- Conference: Ohio Athletic Conference
- Record: 7–1–1 (4–0–1 OAC)
- Head coach: Robert Whittaker (1st season);
- Captain: Edward Wellner
- Home stadium: University Stadium

= 1941 Bowling Green Falcons football team =

American college football season

The 1941 Bowling Green Falcons football team was an American football team that represented Bowling Green State University as a member of the Ohio Athletic Conference (OAC) during the 1941 college football season.
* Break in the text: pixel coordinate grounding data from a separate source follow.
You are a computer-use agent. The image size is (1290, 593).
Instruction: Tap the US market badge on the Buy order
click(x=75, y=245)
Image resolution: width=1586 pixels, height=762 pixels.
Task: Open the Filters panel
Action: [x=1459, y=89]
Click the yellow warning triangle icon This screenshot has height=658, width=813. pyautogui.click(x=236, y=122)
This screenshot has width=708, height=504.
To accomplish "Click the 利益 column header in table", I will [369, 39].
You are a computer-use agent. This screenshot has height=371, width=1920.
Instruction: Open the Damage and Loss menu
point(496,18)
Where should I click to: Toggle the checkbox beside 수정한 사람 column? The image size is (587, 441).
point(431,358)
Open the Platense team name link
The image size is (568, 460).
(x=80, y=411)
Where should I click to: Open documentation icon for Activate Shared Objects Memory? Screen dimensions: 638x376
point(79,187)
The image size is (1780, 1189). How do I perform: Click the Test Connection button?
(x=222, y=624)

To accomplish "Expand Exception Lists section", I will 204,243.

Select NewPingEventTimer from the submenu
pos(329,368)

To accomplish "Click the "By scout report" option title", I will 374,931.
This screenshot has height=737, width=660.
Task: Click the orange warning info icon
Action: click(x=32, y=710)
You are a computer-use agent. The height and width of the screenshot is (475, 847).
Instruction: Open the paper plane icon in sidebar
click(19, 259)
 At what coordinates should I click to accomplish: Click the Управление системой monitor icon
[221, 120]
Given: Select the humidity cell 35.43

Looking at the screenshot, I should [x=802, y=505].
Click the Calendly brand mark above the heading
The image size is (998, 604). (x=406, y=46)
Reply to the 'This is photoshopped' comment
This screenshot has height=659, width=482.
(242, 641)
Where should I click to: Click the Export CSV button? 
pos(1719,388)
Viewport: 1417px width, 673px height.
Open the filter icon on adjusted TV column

In its first season under head coach Robert Whittaker, the team compiled a 7–1–1 record and outscored opponents by a total of 173 to 40. Edward Wellner was the team captain.

Bowling Green was ranked at No. 161 (out of 681 teams) in the final rankings under the Litkenhous Difference by Score System.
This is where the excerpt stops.